8. The 2017 New England Muzzle Awards (July 3). For 20 years, my co-conspirator Harvey Silverglate and I have been singling out affronts to free speech — first for the late, much-lamented Boston Phoenix and in recent years for WGBH News. The 2017 edition focused on the rise of social media as a menace to freedom of expression. Among the examples: YouTube’s restricting access to a pro-Israel video by Harvard Law School professor Alan Dershowitz; Instagram’s taking down nude photos posted by the Museum of Fine Arts; and the Boston Police Department’s proposal — later withdrawn — to monitor social-media activities to make sure we’re not doing anything suspicious. As Huxley predicted, repression would come in the form of free services that let us share pictures of our cats.
9. Why the Entercom-CBS merger will harm Boston radio (Feb. 13). Starting in the mid-1990s, nearly all meaningful ownership restrictions on radio stations have been cast aside. Rather than requiring localism as a guiding principle, Congress and the FCC have embraced corporate empire-building. Some months after I wrote this column, CBS announced that it would sell the last news station on the local commercial dial, WBZ (AM 1030), to iHeartMedia, formerly known as Clear Channel. Naturally, iHeart’s first move was to fire WBZ’s respected program director, Peter Casey. The demise of commercial stations has helped fuel the rise of public radio, including news outlets WGBH (89.7 FM) and WBUR (90.9 FM). In this case, though, what’s good for public media is not good for the public at large.

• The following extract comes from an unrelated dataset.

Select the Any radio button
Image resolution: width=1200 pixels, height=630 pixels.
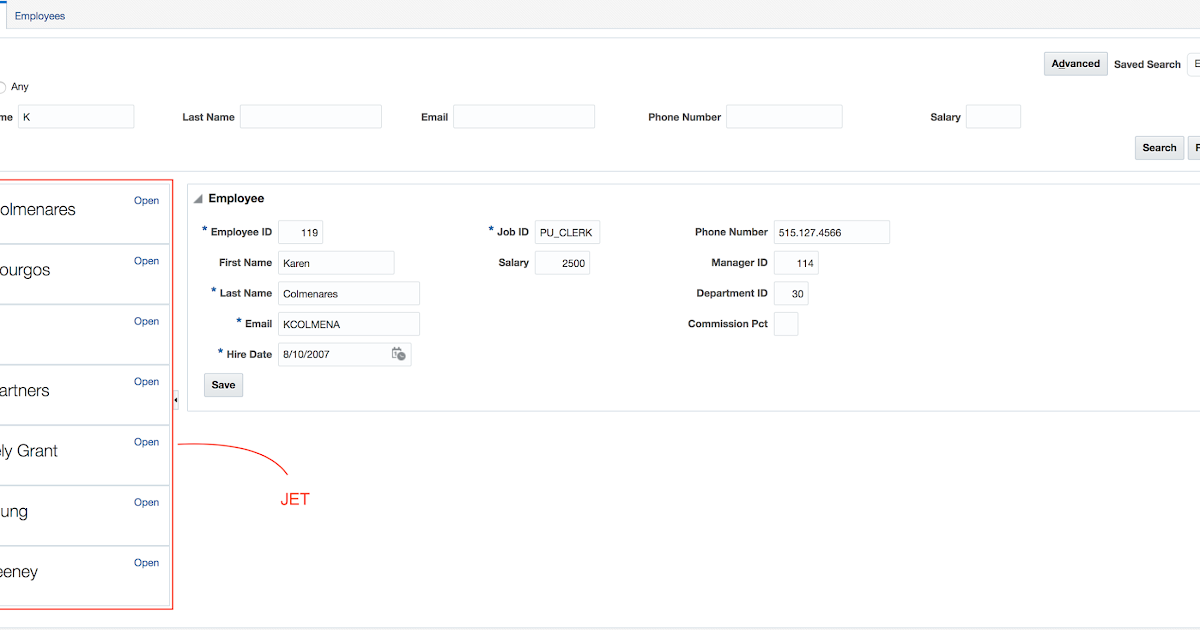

10. Keeping it neutral on social media (Oct. 26). After The New York Times and The Wall Street Journal were diagnosed with terminal old fogeyism for issuing elaborate policies on their journalists’ use of social media, I came to their defense. My basic rule of thumb: Reporters expected to cover their beats in a fair, impartial manner should act accordingly on Twitter. And even opinion journalists have an obligation to stay away from using offensive language, endorsing candidates, or anything else they wouldn’t otherwise be allowed to do.
Finally, my thanks to WGBH News for the privilege of having this platform and to you for reading. Best wishes to everyone for a great 2018.